The Black Colonel looked at her composedly for a moment and said,
"Mistress Marget, I am the last person in the world to think that any
form of duress would influence your actions. On the other hand, since
the opportunity has come, I make bold, even in the presence of Captain
Gordon and our respective followers, to say a word in frankness, out of
regard for you and your house. There are events pending which might go
far to re-establish your family, and you should know about them, not
merely indirectly but directly from me, who am deeply concerned in the
business."
Marget blushed and flushed and glanced at me, as if asking me to
protect her from what was very like a manifesto for public knowledge,
thrust upon her when she could not help it.
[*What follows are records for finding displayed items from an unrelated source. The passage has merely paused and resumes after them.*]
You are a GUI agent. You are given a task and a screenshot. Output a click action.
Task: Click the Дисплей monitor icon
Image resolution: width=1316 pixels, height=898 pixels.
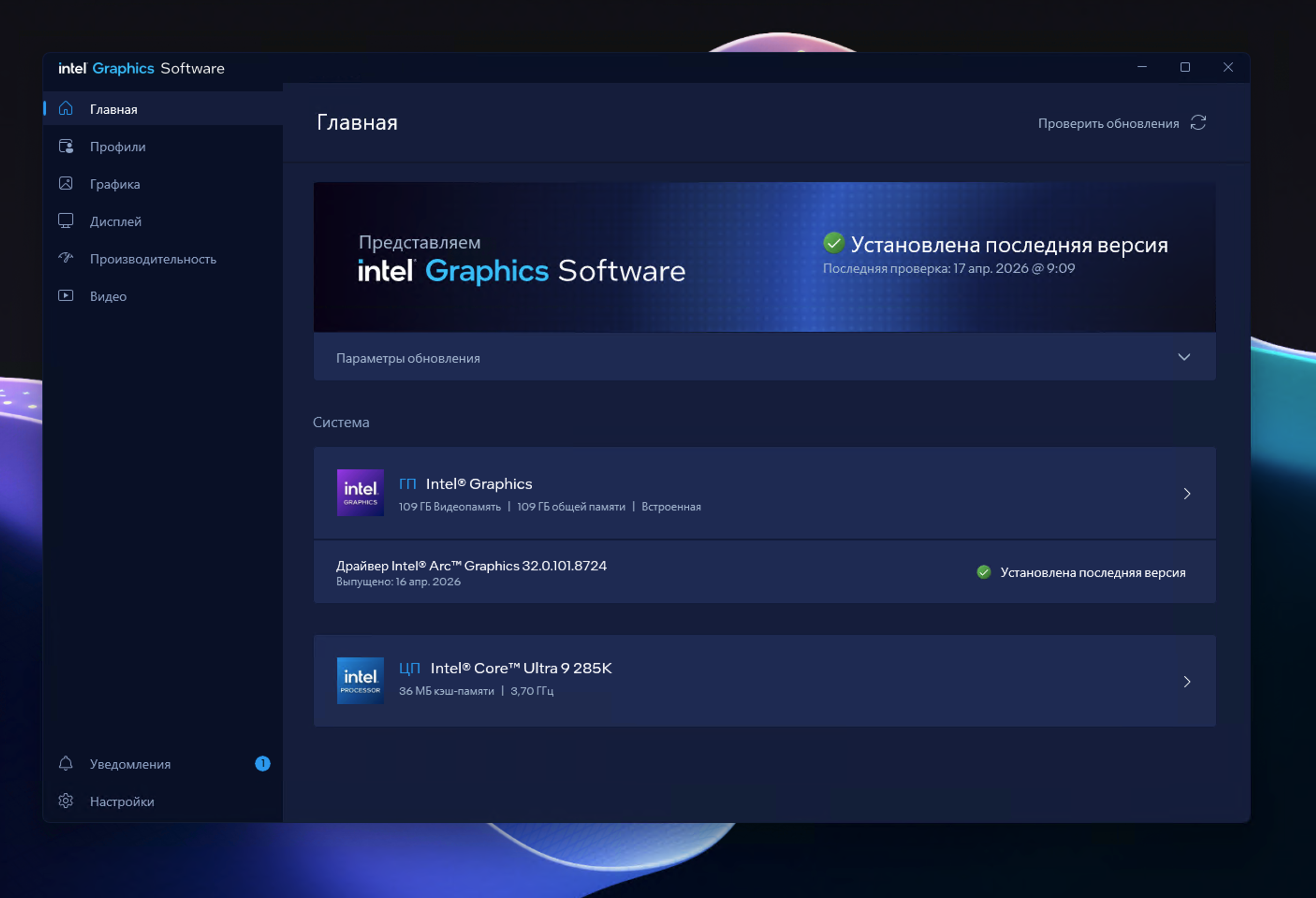pyautogui.click(x=66, y=221)
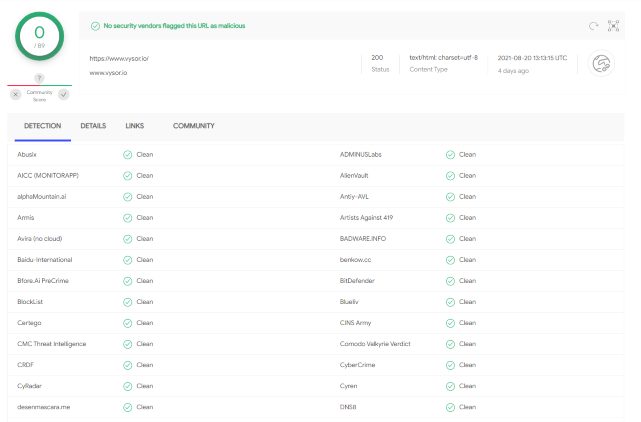This screenshot has height=422, width=641.
Task: Click the community score question mark
Action: pos(39,78)
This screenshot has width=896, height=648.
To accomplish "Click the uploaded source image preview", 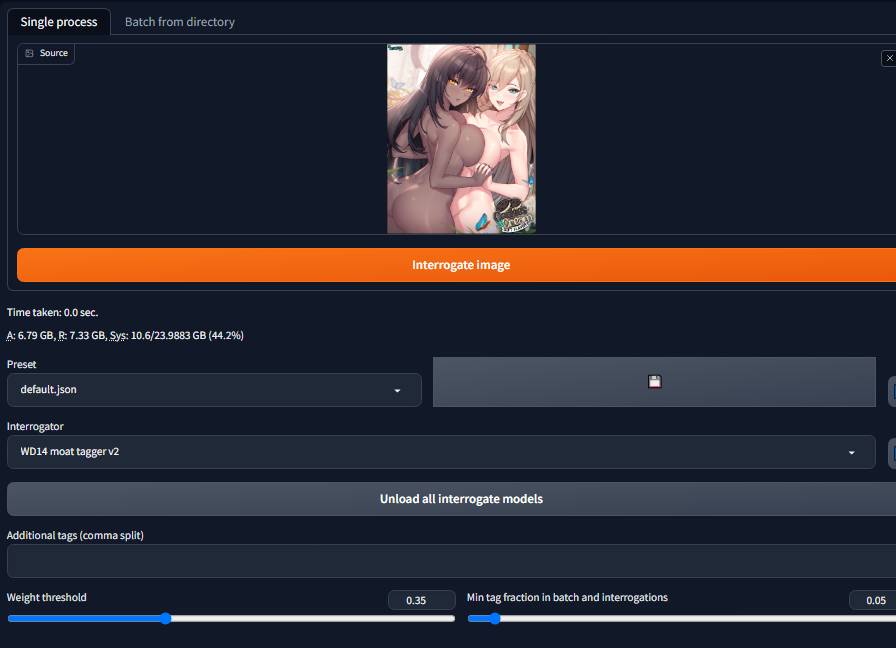I will pyautogui.click(x=461, y=138).
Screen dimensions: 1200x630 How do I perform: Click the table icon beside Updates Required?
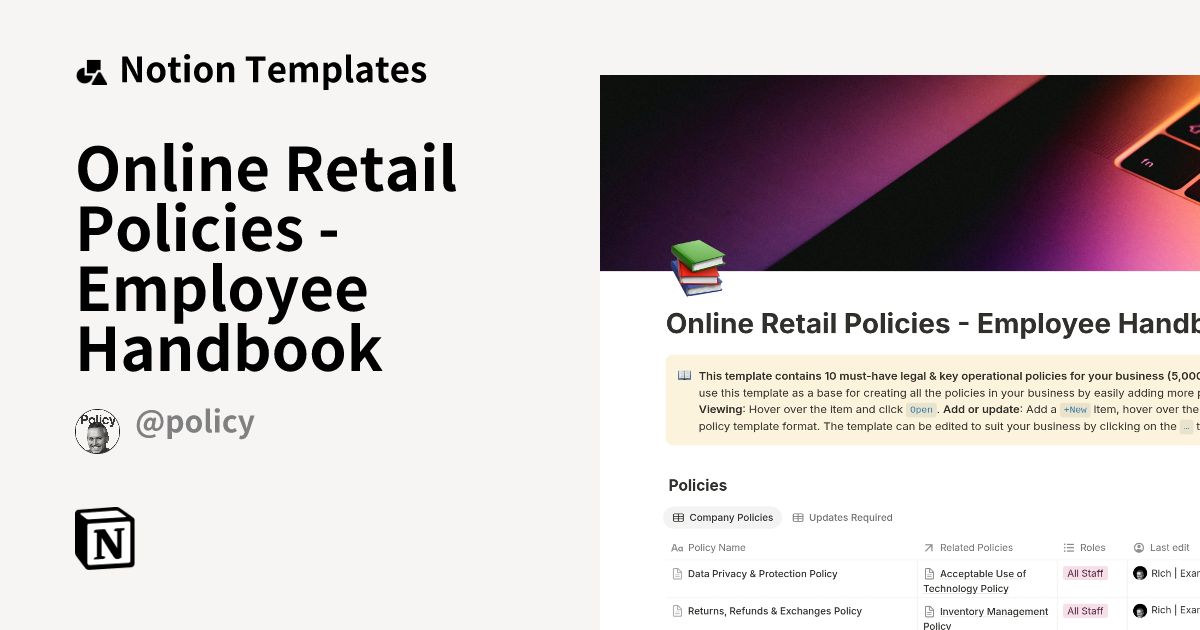(x=797, y=517)
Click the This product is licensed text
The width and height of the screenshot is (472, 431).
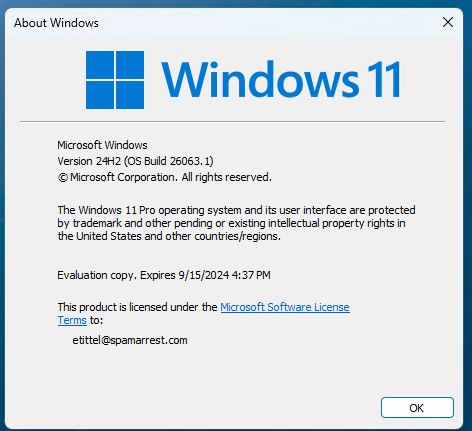137,307
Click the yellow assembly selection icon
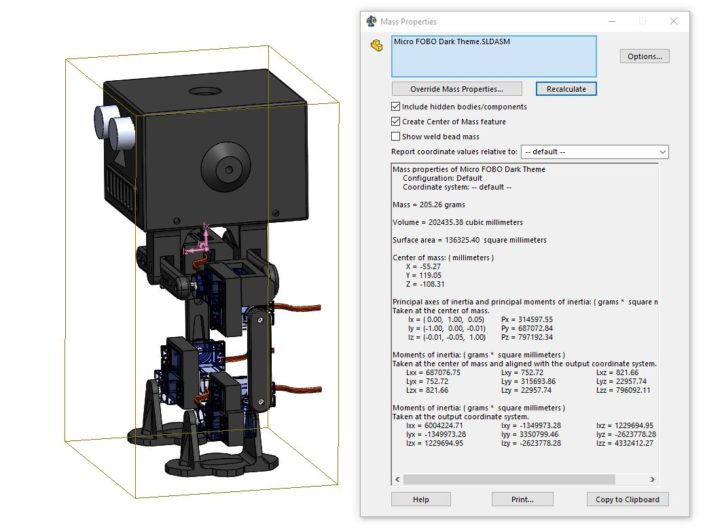The image size is (705, 528). [377, 45]
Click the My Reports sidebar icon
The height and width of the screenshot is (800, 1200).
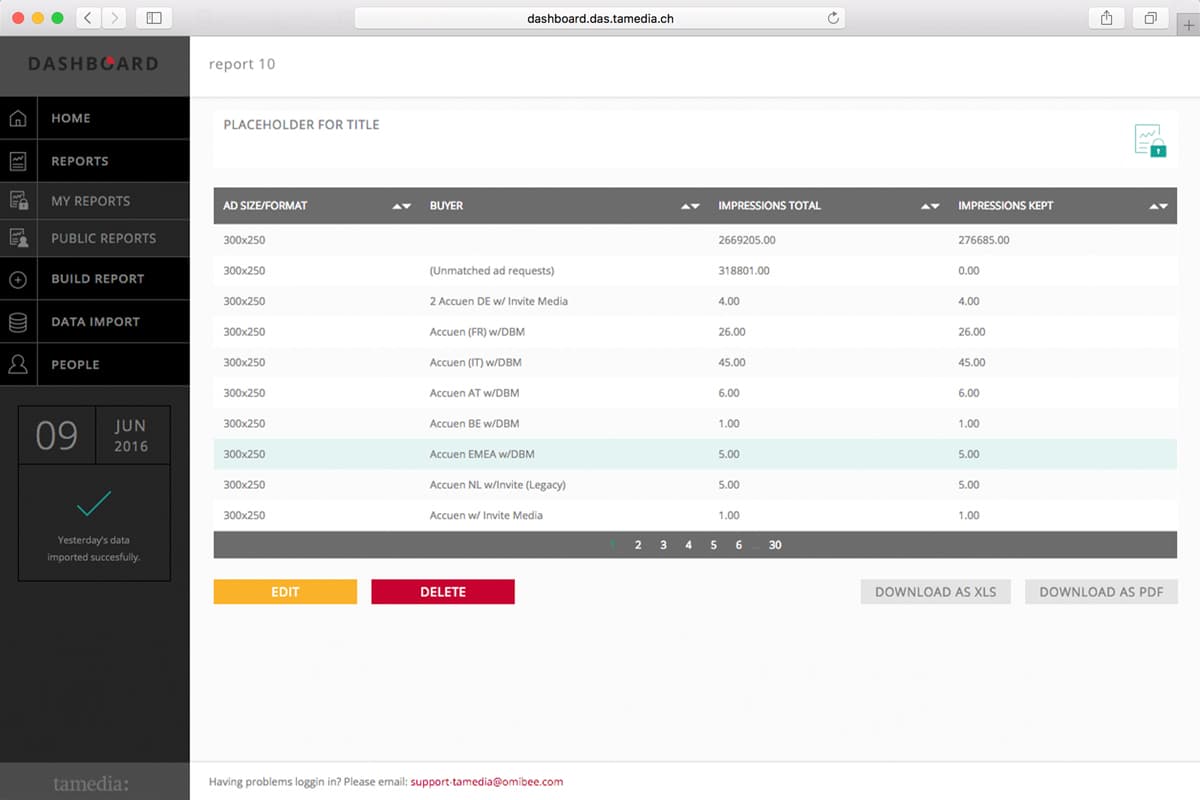click(x=18, y=201)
Her unconscious appeal
warmed my heart like the sun, but I held back, preferring she should
give the word which would, once and for all, put the Black Colonel in
his place.
"By what right," she said with dignity, "do you address your proposals
to me as you have done? You have schemed them in an underground way.
Must you commit the affront of offering them to me in public, after
using force to bring me here?"
"I have told you," broke in the Black Colonel, "what I know of Red
Murdo and his doings on this morning, and if you do not believe me,
why, I cannot help it. It may be that I had a plan for meeting you
face to face, but no plan like what has now emerged."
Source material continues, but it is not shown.